When Christians Disagree

What do we do when Christians disagree?

Disagreement seems to be inevitable–even for Christians. When you look at Scripture you see disagreements. The most obvious example is Paul and Barnabas disagreeing over taking John Mark on the second missionary journey (Acts 15:36-41). This was a strong disagreement that divided up the missionary enterprise.

Paul talked about the kinds of things Christians disagree over in Romans 14-15.

Like the other churches in the Mediterranean world of the first century A.D., the church at Rome was made up of Jewish believers and Gentile believers. Both had very different backgrounds.

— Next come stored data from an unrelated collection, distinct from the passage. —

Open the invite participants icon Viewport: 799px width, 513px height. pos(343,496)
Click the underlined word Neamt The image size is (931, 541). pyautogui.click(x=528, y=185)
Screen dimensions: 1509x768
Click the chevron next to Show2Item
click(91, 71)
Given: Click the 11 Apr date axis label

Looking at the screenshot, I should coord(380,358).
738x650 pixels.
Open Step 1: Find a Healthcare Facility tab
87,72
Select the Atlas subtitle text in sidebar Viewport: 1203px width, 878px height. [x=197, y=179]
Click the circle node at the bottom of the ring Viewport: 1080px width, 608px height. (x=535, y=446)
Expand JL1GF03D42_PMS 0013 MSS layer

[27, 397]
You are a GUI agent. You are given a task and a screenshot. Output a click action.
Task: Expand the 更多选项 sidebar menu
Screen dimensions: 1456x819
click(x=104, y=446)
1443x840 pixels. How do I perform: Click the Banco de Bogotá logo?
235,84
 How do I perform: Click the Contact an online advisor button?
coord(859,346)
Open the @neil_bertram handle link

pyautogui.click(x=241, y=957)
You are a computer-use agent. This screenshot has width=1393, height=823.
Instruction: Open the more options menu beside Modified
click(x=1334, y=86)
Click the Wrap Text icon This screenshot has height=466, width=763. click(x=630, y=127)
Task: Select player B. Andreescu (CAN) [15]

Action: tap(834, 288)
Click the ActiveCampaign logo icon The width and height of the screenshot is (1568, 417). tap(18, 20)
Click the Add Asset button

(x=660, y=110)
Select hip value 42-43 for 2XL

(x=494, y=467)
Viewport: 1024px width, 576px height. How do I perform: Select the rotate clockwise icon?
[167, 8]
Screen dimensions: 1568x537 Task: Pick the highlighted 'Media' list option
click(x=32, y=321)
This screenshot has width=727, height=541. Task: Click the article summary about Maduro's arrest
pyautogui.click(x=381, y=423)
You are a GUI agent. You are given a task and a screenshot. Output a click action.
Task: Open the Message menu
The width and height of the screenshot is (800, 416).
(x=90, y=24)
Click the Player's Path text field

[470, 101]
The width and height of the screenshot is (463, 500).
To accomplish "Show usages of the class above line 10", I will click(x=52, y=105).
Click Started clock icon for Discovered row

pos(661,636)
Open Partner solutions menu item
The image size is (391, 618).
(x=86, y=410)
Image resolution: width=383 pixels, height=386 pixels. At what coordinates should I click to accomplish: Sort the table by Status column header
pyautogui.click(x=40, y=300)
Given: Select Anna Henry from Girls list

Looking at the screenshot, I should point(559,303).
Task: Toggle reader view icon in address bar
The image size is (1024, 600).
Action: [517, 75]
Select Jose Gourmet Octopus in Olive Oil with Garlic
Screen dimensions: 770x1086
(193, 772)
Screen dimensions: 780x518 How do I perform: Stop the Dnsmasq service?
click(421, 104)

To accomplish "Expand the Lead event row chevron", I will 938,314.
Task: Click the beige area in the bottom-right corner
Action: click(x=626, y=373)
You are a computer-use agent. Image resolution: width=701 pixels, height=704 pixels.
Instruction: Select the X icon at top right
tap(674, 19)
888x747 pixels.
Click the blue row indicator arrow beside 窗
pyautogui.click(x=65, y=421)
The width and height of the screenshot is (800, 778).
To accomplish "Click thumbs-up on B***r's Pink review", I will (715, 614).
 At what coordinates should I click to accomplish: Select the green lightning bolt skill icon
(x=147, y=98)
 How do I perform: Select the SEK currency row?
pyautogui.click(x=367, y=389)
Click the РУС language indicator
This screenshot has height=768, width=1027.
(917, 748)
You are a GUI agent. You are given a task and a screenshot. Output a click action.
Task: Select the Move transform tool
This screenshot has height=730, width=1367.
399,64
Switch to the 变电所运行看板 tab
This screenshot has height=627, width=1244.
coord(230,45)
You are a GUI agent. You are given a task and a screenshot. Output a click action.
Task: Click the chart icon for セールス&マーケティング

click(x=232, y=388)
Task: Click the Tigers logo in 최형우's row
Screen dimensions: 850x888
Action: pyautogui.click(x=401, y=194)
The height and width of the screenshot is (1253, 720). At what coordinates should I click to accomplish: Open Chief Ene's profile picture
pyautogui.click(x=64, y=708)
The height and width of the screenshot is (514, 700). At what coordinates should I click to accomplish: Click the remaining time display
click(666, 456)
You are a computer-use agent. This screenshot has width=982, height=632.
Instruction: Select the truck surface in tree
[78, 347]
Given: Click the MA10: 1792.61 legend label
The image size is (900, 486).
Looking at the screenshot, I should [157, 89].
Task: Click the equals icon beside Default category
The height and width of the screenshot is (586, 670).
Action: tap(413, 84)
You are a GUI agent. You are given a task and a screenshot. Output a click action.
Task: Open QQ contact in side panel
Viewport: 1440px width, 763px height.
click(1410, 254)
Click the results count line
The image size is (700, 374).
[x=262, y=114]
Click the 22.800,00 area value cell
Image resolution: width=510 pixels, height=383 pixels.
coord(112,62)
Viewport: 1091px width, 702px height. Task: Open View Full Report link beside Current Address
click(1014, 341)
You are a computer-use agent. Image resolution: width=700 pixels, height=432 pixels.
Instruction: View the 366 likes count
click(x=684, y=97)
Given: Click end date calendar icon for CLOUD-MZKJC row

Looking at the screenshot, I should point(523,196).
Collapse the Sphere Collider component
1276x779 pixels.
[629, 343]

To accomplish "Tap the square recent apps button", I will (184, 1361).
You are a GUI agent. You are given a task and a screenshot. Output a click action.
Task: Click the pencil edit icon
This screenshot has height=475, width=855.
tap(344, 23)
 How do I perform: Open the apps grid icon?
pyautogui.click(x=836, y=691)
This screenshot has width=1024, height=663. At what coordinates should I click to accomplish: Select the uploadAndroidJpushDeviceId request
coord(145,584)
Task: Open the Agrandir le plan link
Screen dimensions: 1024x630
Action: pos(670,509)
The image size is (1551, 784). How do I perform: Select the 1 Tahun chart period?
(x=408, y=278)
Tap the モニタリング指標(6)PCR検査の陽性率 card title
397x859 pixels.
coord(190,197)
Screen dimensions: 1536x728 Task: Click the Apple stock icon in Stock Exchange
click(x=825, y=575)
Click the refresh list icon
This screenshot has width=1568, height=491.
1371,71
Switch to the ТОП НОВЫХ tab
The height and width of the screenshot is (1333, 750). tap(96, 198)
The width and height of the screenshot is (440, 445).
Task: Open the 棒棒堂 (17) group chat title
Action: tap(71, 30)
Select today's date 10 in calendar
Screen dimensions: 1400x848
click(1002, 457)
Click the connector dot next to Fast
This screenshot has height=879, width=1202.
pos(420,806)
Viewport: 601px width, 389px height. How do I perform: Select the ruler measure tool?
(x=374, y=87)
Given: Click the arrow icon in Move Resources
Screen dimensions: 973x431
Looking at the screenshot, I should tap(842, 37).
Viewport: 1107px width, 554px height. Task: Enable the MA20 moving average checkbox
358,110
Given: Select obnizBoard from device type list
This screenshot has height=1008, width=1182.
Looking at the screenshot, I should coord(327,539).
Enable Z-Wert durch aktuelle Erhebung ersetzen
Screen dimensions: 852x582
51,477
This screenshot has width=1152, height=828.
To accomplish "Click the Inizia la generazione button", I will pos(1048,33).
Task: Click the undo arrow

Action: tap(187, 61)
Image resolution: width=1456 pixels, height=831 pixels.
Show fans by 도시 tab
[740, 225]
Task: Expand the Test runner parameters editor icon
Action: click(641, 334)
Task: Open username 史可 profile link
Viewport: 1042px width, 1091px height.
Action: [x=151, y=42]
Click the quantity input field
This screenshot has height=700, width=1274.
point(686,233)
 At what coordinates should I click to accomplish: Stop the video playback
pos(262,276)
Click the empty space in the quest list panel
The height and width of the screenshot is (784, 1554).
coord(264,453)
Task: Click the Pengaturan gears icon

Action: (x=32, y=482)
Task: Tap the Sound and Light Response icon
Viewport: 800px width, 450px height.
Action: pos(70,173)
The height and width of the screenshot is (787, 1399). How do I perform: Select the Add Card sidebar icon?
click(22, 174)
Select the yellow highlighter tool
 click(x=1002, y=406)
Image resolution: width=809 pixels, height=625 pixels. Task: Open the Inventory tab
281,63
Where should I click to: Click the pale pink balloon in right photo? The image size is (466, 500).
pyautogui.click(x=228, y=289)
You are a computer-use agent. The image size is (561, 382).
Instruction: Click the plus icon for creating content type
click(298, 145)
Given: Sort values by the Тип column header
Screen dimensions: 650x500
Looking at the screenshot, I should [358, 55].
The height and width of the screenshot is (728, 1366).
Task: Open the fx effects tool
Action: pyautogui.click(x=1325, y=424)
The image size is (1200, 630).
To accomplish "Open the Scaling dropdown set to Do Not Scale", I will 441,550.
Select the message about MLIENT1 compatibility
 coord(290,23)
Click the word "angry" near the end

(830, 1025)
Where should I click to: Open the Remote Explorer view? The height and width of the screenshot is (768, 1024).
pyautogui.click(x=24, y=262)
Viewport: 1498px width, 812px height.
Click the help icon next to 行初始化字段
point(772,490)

The Jewish believers came out of a background of strict legalism. They emphasized diets and holy days. The Gentile believers had never considered either diets or days being important.

Paul taught the church about the relationship between weak and strong believers. In this context, those who were more strict were the ones Paul considered as the weaker ones. They followed the Jewish dietary laws and considered some days more holy than others. The strong rejoiced in their freedom.

Paul gave principles for getting along in the midst of such differences.

First, Paul called on the believers to welcome one another. This is the basis of the entire passage. All of us belong to God and to one another. Since God has welcomed all believers, we must do the same.

Second, don’t judge or dispose other believers. God is the judge, and He is the Master. We are simply His servants. We don’t have the right to judge another master’s servants. Each servant is responsible only to his master.

The point is that other believers belong to God, not to us. They will be responsible to Him.

Third, we may disagree over the nonessentials. Augustine had a famous assessment of essentials and nonessentials. “In essentials, unity; in nonessentials, liberty; in all things, charity.”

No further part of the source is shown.